Monday, 3 June 2013

Bujumbura (Burundi) - Collecting medicines and providing medical visits: a web of solidarity for the elderly

Since 2009 the Sant’Egidio Community of Bujumbura has developed a particular friendship with the sixty or so elderly patients that are cared for at the Maison Sainte-Elizabeth, the only rest home in the country. Through simple gestures such as visits, conversations, walks in the city and sharing holiday moments - for example the Christmas lunch - the elderly have found joy and hope for life.
The institute however suffers from a severe shortage in terms of health assistance and availability of medicines. 
For this reason, starting from 2011, the Community made a proposal to various doctors to visit the elderly at no cost. Out of this a web of solidarity was spun that guarantees a weekly medical visit to the guests of the institute. It was then necessary to address the medicine problem. Sant’Egidio asked the town’s pharmacists but also launched a targeted campaign through the social network aimed at sensitizing people. The results were very encouraging and showed that many people desired to help those less fortunate than them: the medicines that were collected this way allowed the opening of a small pharmacy within the institute.
The elderly welcomed with joy these caring gestures by their younger friends. One of them, Bernard, thanked them, saying: “Before you were doctors of the heart, now you are also doctors of the body”.
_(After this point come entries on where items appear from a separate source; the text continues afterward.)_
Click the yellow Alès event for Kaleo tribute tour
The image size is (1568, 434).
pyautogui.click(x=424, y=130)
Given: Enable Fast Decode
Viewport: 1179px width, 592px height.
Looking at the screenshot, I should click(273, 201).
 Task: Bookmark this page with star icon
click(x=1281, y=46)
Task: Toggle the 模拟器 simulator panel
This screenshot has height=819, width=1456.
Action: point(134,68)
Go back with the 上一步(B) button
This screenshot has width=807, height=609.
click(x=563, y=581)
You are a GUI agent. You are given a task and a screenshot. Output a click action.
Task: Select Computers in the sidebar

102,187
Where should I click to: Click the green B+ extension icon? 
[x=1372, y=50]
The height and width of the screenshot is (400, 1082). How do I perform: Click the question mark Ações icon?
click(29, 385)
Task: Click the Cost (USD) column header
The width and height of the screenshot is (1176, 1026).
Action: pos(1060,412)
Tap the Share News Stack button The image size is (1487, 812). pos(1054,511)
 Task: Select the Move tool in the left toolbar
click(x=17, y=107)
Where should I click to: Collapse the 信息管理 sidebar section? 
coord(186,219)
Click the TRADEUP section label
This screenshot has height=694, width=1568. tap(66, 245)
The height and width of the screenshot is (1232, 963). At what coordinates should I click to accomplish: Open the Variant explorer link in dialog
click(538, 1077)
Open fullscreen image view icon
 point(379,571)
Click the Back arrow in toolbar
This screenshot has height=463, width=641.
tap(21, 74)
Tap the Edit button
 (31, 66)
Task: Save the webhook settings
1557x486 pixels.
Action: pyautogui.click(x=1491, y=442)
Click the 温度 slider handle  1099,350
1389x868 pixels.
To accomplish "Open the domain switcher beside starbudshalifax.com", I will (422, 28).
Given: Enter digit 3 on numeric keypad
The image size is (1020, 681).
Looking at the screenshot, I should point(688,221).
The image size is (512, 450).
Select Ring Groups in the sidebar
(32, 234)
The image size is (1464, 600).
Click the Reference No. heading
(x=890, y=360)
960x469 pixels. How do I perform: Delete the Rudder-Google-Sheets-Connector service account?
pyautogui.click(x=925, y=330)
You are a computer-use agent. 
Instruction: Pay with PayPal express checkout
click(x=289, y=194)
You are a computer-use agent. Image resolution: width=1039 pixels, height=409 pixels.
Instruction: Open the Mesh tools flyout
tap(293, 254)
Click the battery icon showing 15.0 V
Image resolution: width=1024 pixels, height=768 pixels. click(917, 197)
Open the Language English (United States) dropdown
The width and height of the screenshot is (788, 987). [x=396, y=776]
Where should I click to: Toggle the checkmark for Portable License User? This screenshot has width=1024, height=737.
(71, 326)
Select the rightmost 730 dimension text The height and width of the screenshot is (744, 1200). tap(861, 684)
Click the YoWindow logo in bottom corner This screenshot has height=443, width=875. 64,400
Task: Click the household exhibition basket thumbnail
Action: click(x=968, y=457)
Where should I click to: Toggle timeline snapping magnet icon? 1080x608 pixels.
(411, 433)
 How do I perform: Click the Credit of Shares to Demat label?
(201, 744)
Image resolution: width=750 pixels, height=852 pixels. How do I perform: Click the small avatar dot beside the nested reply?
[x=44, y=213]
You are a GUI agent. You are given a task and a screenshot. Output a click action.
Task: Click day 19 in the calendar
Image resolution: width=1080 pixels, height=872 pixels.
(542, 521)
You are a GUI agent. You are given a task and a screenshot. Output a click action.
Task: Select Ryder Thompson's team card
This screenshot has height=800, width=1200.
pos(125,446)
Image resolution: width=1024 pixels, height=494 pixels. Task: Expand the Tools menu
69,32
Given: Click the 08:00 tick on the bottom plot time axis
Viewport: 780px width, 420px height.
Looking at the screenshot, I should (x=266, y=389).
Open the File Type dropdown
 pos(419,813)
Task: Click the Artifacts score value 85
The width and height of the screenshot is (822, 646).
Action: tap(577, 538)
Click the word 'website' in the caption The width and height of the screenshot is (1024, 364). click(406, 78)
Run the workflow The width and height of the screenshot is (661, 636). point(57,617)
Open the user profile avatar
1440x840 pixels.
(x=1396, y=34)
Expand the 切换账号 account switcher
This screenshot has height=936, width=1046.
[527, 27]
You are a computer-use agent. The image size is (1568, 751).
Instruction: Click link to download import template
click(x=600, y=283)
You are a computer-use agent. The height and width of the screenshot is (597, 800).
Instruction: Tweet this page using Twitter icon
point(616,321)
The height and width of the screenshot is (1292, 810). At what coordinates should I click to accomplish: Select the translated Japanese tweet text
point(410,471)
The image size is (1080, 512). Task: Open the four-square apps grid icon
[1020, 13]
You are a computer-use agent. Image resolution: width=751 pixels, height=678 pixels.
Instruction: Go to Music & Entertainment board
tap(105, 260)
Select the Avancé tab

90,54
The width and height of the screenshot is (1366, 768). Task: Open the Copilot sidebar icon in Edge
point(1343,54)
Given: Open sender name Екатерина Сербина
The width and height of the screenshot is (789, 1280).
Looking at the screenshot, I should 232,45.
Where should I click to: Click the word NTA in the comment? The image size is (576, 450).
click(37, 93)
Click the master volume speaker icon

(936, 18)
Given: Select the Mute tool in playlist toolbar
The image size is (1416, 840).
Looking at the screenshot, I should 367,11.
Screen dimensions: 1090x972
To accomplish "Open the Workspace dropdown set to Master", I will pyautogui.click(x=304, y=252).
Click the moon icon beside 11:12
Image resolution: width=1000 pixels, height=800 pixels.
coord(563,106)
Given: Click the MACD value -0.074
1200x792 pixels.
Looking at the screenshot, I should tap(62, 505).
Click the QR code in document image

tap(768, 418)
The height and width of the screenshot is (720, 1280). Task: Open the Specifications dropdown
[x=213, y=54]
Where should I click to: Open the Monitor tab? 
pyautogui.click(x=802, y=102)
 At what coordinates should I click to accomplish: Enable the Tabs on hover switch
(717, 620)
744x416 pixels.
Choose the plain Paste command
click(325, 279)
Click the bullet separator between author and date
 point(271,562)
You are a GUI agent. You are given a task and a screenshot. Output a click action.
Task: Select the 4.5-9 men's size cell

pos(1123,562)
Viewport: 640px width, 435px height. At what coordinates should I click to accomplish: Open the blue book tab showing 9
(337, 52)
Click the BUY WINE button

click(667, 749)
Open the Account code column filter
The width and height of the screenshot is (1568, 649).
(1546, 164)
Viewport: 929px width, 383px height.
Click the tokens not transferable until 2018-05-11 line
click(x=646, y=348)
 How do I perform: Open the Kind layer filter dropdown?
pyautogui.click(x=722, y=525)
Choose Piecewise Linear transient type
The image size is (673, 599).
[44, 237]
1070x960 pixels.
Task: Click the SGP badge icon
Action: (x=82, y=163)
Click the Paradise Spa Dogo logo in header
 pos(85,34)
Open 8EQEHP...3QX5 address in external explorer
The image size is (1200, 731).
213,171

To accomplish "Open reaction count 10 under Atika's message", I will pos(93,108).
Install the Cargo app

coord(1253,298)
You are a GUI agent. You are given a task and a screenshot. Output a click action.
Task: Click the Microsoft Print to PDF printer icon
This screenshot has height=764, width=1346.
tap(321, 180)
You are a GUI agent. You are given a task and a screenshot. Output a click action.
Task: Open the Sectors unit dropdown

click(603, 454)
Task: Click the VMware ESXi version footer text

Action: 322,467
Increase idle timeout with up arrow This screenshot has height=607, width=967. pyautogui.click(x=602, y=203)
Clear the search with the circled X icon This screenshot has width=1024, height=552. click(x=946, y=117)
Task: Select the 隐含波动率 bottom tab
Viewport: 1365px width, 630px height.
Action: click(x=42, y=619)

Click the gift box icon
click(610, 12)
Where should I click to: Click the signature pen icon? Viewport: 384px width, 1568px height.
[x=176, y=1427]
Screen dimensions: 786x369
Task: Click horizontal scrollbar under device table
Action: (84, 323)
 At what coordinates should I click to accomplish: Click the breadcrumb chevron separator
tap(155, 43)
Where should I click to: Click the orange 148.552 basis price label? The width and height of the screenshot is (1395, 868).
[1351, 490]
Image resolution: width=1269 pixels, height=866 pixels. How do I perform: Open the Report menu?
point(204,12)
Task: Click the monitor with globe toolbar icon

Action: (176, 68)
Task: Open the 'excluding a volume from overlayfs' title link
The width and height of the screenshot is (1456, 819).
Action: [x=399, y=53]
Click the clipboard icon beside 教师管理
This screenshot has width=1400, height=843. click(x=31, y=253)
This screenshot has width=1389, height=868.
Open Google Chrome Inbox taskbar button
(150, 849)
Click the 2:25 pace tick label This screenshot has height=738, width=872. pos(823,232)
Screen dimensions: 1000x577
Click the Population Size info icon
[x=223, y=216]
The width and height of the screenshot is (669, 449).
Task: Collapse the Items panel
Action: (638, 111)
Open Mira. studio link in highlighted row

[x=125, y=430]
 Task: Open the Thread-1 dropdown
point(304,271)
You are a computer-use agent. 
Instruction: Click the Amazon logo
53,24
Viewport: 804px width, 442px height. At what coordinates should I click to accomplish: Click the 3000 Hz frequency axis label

But the Community entertains bigger dreams. All of the services provided by Sant’Egidio are characterized by a tension that is both utopian and pragmatic. It is pragmatic because the different initiatives confront the immediate necessities of the poor and try to find small-scale and concrete solutions. But it is utopian as well, because every accomplishment feeds the ambition to contribute to unleashing greater energies aimed at doing good. 
There are many other elderly waiting to be treated. In Burundi, basic medical treatment is only guaranteed to children younger than five or pregnant women but not to senior citizens. Since the majority of the elderly lives in conditions of extreme poverty, frequently someone who cannot rely on the help of a son is forced to forego a medical visit or a medicine. In addition, there is a severe problem with hygiene. Most Burundian homes lack running water and when you are unable to access water on your own and do not have someone who can do it for you, you need to save every last drop of water. This impairs hygienic conditions: the elderly are often affected by parasitic diseases and skin ailments.
This is why the Community wants to carry out an educational effort within civil society of which the collection of medicines is only a first step. The goal is to suggest and promote, together with other associations, law proposals specifically aimed at benefiting the elderly, so as to not exclude or penalize an age group that will continue to grow even in Africa.